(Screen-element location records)

━━━━━━━━━━

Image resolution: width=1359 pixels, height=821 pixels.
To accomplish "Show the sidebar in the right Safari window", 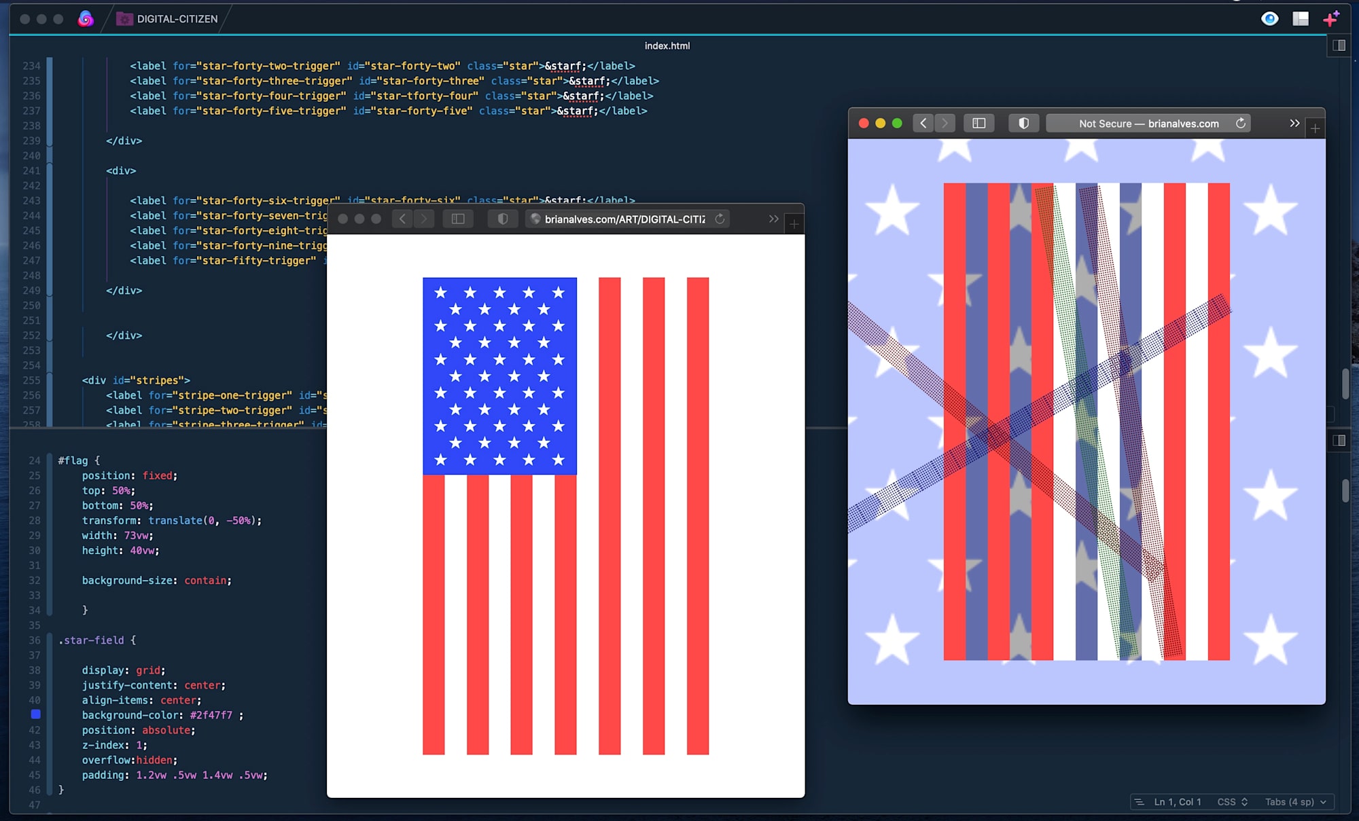I will pyautogui.click(x=979, y=123).
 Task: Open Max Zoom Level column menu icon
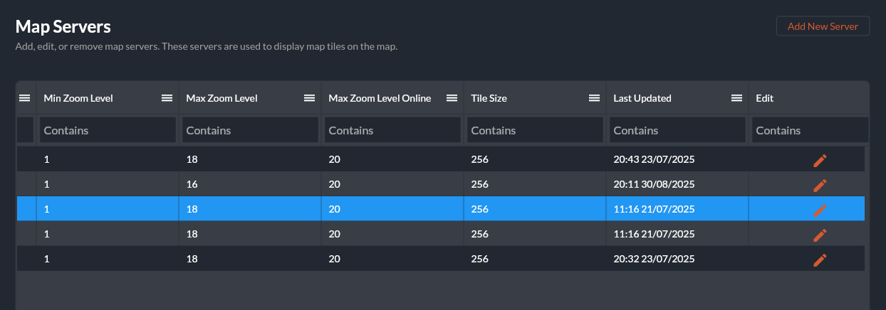click(x=309, y=98)
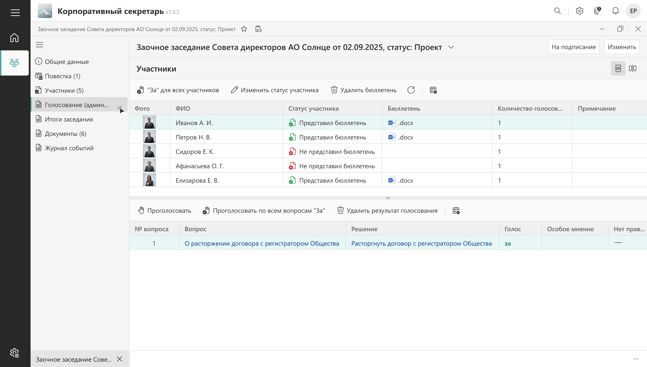Open the main left hamburger menu

pos(15,12)
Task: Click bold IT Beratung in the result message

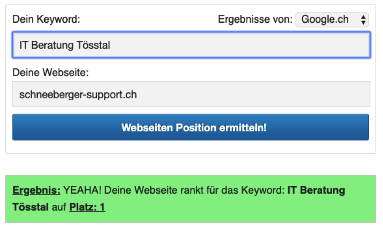Action: tap(316, 190)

━━━━━━━━━━

Can you quote the records word for word, starting at the line that contains "Task: Open Max Zoom Level column menu icon" and ending with the last line of the records, leaving out the pictures?

 Task: Open Max Zoom Level column menu icon
click(x=309, y=98)
Open the main left hamburger menu

pos(15,12)
Task: Click bold IT Beratung in the result message

Action: tap(316, 190)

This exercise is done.